DATA LISTING Block Start

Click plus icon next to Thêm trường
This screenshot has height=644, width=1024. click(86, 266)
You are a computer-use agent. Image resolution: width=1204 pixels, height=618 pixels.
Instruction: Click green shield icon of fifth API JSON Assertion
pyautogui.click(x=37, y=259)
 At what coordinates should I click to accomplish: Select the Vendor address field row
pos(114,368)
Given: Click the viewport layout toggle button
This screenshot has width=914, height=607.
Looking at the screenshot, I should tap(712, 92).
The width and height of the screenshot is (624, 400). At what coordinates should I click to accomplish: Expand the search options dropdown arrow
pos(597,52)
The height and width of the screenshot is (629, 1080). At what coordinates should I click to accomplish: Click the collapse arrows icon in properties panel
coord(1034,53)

DATA LISTING Block End
DATA LISTING Block Start

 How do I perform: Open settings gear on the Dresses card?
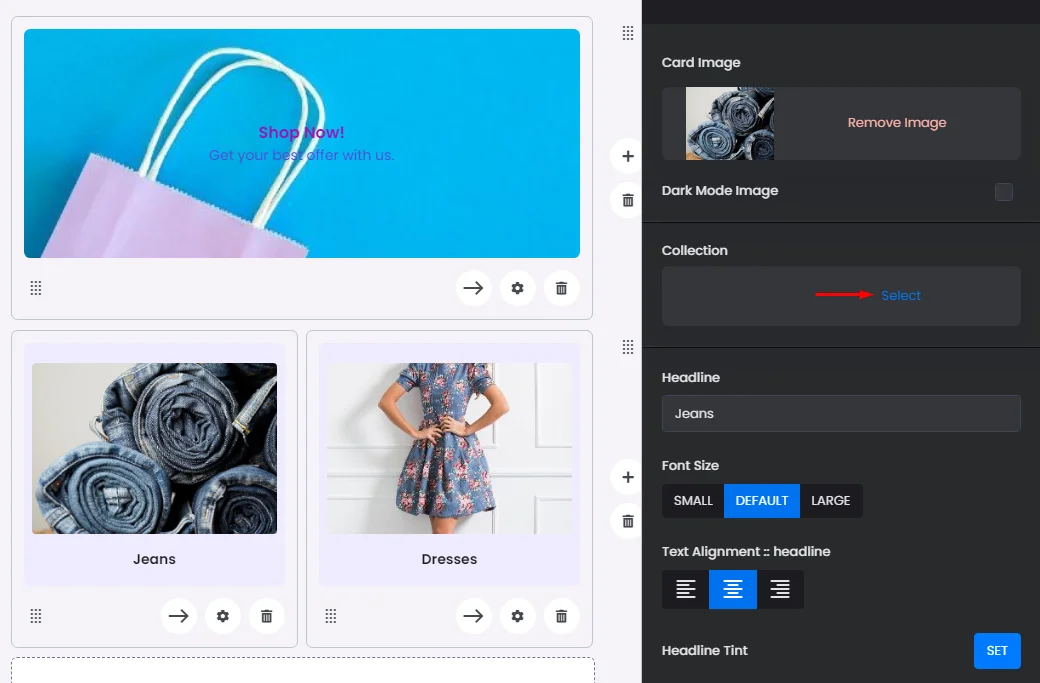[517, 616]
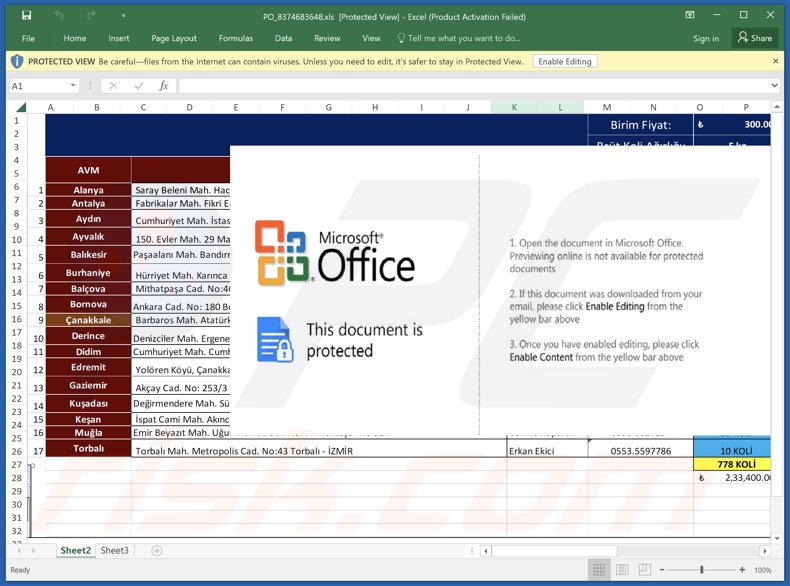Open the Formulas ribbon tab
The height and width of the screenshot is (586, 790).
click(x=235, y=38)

DATA LISTING Block End

**TASK**
Would you copy out exactly the lines above that start at the one containing "You are a computer-use" and end at the one containing "Given: Click the", inclusive?

**ANSWER TO THE PROBLEM**
You are a computer-use agent. Image resolution: width=1204 pixels, height=618 pixels.
Instruction: Click green shield icon of fifth API JSON Assertion
pyautogui.click(x=37, y=259)
 At what coordinates should I click to accomplish: Select the Vendor address field row
pos(114,368)
Given: Click the viewport layout toggle button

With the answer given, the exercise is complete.